- Objective
Can you retype the material from its very start through the line that contains "Action: tap(167, 73)", leaving the pictures out?

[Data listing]
[Begin]

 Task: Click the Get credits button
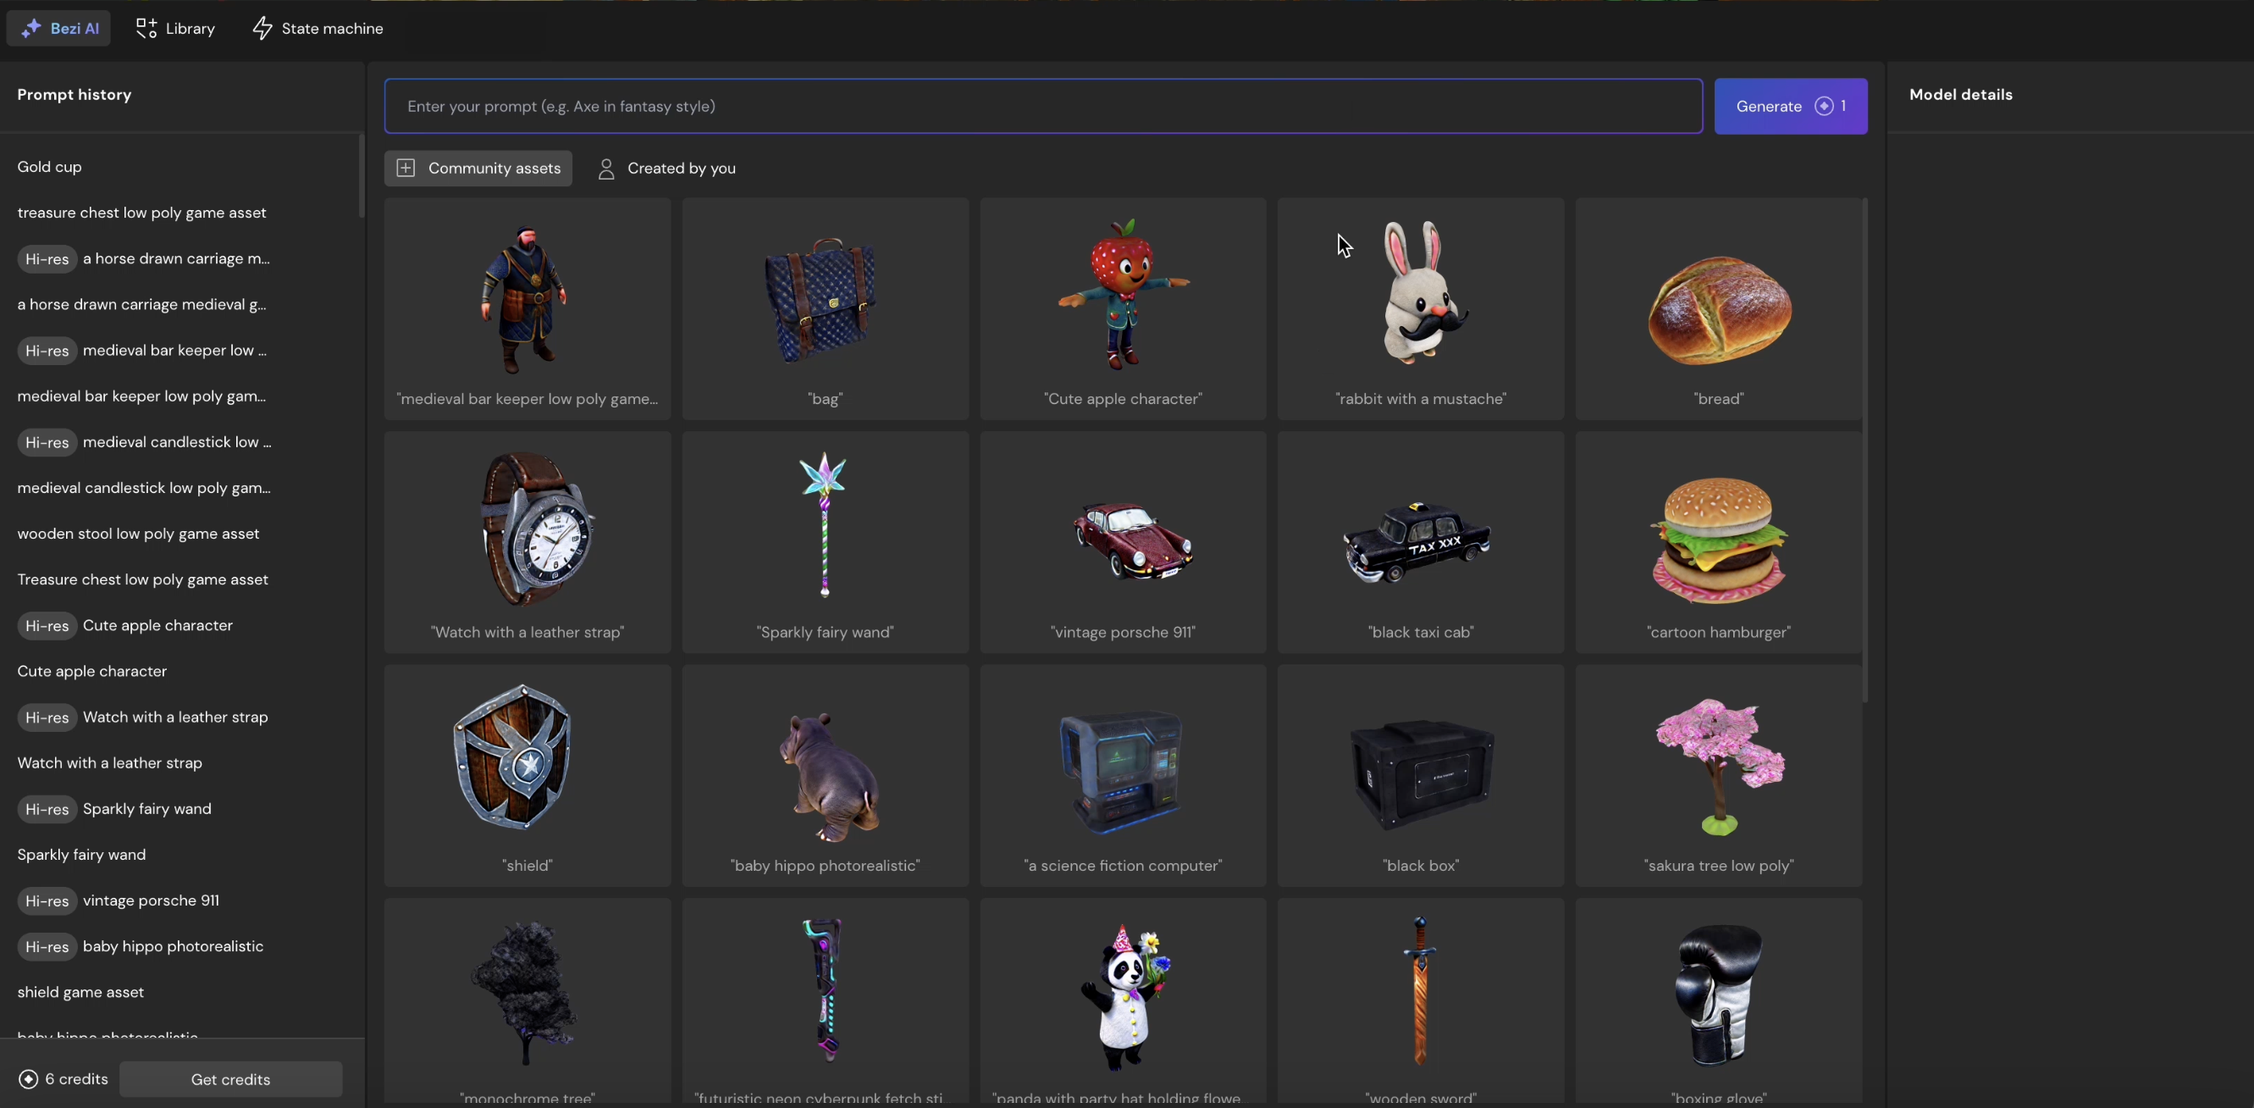point(230,1079)
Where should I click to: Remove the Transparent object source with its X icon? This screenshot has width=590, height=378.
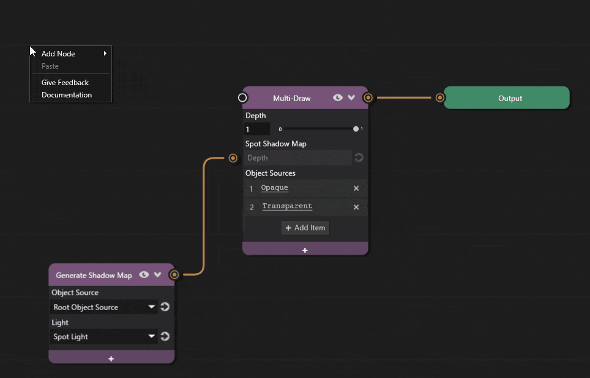(356, 206)
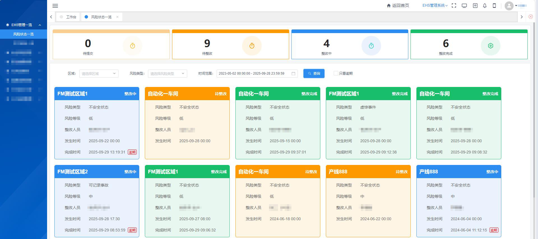The image size is (538, 239).
Task: Open the 风险类型 dropdown
Action: tap(167, 73)
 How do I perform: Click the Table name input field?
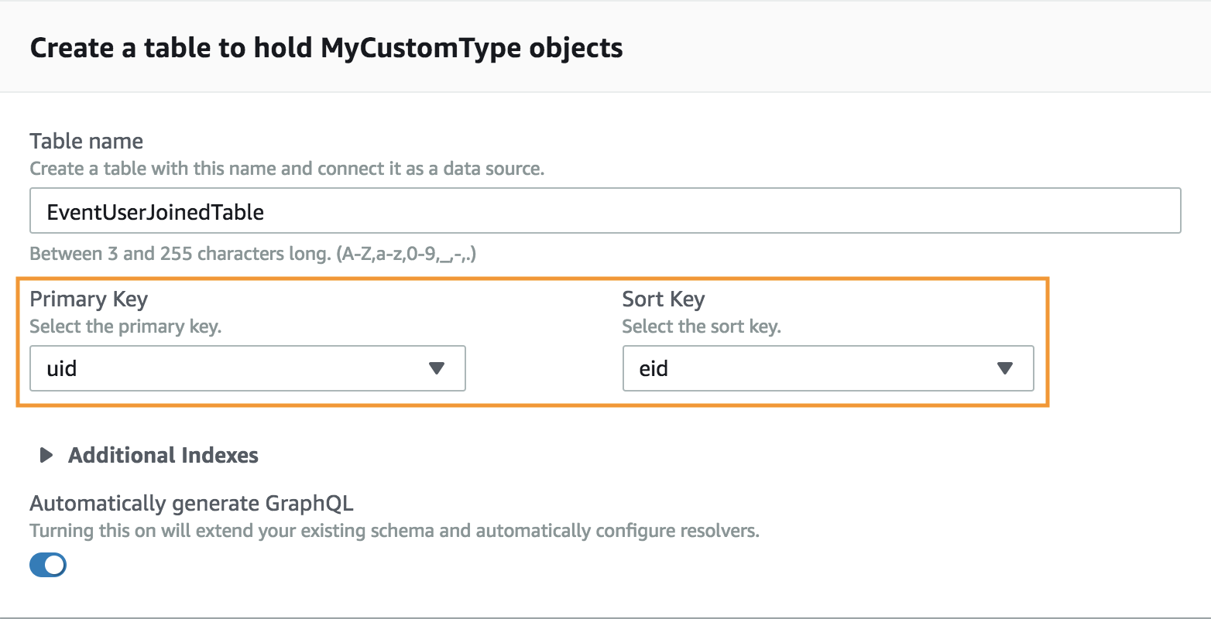[605, 210]
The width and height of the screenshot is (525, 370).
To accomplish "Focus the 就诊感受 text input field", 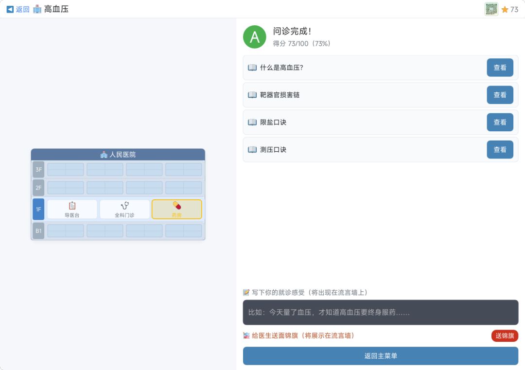I will point(381,312).
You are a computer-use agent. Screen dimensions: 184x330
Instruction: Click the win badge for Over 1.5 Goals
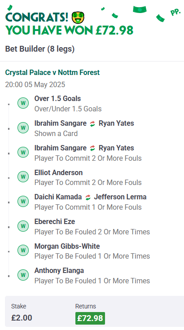(x=23, y=103)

[End]

- Correct output
 Task: Click the Get credits button
point(230,1079)
Where should I click to: Remove the Transparent object source with its X icon? This screenshot has width=590, height=378.
(356, 206)
The image size is (538, 239).
Task: Open the 风险类型 dropdown
Action: tap(167, 73)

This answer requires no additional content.